Michael Lipson, PhD, Reviews: She Was Always There: Sophia as a Story for Our Time by Signe Schaefer

Just in time for this year of focus on Rudolf Steiner’s Foundation Stone Meditation, Signe Eklund Schaefer has written a most unusual book with at least one unique contribution in regard to that enigmatic and comprehensive meditation. To foreground, or perhaps background, this contribution, Schaefer includes a full reprinting of the Foundation Stone as an appendix. But more on that at the end of the review. The main effect of the book is to welcome us all into Schaefer’s lifelong experience of Sophia, the primordial being of wisdom, a current presence and future promise for humanity. This being has undergone changes and held different names in many cultures–Isis, Sophia, Mary, Gaia, Guan Yin, and others.

The deep investigation of Sophia participates in an essential gift of anthroposophy: to awaken us to the world, this very world, as a world of beings and meanings rather than a world of things. The whole purpose of Rudolf Steiner’s early epistemological work was to deconstruct our thing-oriented, othering, physicalist, and determinist mental structures and to ready the stage for a lifelong exploration of the beings that make up human and universal history, from angelic orders to undines and sylphs. Sophia, in Schaefer’s treatment, has a special place in this world of beings since she participates in all our meetings and knowings.

She Was Always There isn’t the normal spiritual book that rationally builds a case, speculates based on received information, gives a history of a concept, or tells an autobiographical story. Actually, Schaefer’s book does all these things, but with such life that you lose and regain your footing many times while reading. She demonstrates vast learning, but above all, the book manages to convey a living sense of Sophia–the female being of wisdom before wisdom was separate from love, or matter from spirit, or male from female, or, we might say, anthroposophy from theosophy and all other threads in Sophia’s robe.
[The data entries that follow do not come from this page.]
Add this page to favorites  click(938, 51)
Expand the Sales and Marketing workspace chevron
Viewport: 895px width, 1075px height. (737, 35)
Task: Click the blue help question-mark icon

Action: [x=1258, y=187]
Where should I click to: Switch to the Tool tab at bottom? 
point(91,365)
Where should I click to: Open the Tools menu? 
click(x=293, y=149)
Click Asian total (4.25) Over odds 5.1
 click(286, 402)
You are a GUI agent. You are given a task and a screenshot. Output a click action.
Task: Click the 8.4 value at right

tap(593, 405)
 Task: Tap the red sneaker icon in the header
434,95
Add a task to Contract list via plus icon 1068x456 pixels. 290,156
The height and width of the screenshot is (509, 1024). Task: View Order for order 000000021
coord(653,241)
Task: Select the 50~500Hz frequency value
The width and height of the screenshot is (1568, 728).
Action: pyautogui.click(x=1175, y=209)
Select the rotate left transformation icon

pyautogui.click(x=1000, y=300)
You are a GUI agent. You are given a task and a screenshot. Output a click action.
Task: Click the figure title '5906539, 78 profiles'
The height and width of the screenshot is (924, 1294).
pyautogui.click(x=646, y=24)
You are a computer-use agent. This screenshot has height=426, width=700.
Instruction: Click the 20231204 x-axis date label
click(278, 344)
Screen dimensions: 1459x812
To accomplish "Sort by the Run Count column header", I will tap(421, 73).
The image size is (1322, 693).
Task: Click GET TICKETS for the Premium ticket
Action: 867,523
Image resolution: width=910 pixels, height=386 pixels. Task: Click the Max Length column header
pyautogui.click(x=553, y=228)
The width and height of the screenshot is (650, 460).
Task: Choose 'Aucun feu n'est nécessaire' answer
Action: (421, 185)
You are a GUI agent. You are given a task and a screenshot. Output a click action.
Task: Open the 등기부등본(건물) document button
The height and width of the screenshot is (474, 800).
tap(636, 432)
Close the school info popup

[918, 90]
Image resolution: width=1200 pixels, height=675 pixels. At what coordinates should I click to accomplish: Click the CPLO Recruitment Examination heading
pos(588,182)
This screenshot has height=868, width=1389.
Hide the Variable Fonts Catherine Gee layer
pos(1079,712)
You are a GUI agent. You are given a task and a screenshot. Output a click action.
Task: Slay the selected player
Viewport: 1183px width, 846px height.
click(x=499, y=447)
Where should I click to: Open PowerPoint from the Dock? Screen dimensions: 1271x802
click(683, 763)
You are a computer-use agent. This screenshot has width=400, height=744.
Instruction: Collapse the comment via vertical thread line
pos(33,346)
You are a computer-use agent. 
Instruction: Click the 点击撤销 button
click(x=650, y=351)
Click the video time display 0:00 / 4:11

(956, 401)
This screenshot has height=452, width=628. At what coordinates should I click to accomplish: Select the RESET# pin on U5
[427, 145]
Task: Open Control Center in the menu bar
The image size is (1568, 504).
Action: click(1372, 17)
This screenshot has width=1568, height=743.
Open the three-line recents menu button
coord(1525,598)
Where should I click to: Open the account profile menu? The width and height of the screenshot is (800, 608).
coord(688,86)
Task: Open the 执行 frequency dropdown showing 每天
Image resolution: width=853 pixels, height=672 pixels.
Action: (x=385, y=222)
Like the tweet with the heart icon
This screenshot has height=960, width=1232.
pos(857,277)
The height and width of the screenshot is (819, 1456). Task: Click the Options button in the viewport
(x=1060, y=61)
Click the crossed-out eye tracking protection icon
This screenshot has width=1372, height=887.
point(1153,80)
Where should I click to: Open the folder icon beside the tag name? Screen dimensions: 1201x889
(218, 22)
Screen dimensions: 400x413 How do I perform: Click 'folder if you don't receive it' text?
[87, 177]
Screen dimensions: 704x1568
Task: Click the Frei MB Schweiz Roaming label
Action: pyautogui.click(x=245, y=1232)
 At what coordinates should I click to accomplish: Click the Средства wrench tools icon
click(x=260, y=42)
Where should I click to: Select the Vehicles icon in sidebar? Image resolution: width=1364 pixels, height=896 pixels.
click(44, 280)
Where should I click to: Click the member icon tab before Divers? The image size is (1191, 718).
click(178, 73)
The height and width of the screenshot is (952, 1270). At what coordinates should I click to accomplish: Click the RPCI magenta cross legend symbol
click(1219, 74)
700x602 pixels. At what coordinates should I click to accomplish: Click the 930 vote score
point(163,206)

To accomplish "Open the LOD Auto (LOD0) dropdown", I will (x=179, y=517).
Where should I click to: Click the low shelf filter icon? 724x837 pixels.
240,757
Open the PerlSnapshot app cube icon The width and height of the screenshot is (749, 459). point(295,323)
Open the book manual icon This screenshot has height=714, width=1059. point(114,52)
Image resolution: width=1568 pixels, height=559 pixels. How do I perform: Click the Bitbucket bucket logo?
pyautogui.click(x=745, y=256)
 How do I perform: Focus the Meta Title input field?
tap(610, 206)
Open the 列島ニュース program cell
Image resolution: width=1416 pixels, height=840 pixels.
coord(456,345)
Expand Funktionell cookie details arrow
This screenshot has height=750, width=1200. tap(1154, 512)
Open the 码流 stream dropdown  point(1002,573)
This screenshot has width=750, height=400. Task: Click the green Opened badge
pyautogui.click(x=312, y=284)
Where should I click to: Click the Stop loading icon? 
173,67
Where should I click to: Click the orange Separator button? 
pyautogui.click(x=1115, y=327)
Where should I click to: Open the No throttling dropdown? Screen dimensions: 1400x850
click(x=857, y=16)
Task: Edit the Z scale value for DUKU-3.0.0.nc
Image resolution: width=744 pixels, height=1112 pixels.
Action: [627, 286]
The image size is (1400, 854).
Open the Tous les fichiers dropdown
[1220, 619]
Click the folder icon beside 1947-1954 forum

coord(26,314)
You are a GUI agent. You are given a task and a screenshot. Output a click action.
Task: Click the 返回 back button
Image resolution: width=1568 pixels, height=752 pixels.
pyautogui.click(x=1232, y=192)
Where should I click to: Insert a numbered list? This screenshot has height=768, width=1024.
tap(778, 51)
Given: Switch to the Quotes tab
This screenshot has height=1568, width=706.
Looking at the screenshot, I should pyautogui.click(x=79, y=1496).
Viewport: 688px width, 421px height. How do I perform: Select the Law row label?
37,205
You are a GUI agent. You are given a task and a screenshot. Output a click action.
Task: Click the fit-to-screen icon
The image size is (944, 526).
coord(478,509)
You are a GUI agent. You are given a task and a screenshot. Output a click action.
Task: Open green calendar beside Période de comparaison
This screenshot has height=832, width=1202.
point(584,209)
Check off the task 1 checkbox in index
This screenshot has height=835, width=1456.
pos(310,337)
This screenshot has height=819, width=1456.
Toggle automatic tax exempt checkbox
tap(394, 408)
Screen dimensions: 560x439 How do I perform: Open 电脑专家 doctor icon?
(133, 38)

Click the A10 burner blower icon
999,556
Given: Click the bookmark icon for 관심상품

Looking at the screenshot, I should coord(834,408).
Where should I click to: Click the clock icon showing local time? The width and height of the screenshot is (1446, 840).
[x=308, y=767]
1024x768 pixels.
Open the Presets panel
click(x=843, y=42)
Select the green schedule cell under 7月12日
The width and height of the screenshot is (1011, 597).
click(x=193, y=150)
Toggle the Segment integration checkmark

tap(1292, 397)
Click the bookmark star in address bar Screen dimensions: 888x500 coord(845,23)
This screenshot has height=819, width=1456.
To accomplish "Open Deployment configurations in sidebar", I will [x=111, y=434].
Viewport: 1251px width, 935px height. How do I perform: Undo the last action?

Many books on spiritual themes make the reader feel they should do or think this or that; Schaefer writes in such a way that instead of “shoulds,” we are given a sense of permission to think, feel, and go our own way, inventing our own prayerful or meditative or sensing approaches to the being of wisdom. She does this by going her own way in the writing. We move with her through exposition, memory (she includes a few of her own journal entries over the decades), myth, and exegesis, shifting with her into different registers of experience.

All this in a book of 114 pages that you can read in a single sitting! Ah, but you’ll underline many passages, dog-ear many pages, and return to it often. Here’s one that struck me (it comes after she recommends the Rückschau exercise):

“And what does any of this have to do with Sophia? She offers a name that works for me for the sense of an enveloping presence in my life that I see as deeper wisdom trying to enlighten my days, calling me to acknowledge the possibility, depth and responsibility implicit in my everyday life. Without pretension, it feels as if both She and I have need of each other...”

When she turns to the Foundation Stone at the end of the book, Schafer unveils one of her boldest intuitions. She asks the simple but shattering question: Who actually speaks the Foundation Stone Meditation? Whose voice is calling to the human soul over and over, exhorting it and wishing humanity well? Who makes these assertions, challenges, and blessings? Who but Sophia herself?

Read this book. Find yourself newly informed, marveling, and convinced.

She Was Always There: Sophia as a Story for Our Time by Signe Schaefer
Steiner Books, 2023

Michael Lipson, PhD, is a psychologist living in Great Barrington, MA. His own latest book is Be: An Alphabet of Astonishment.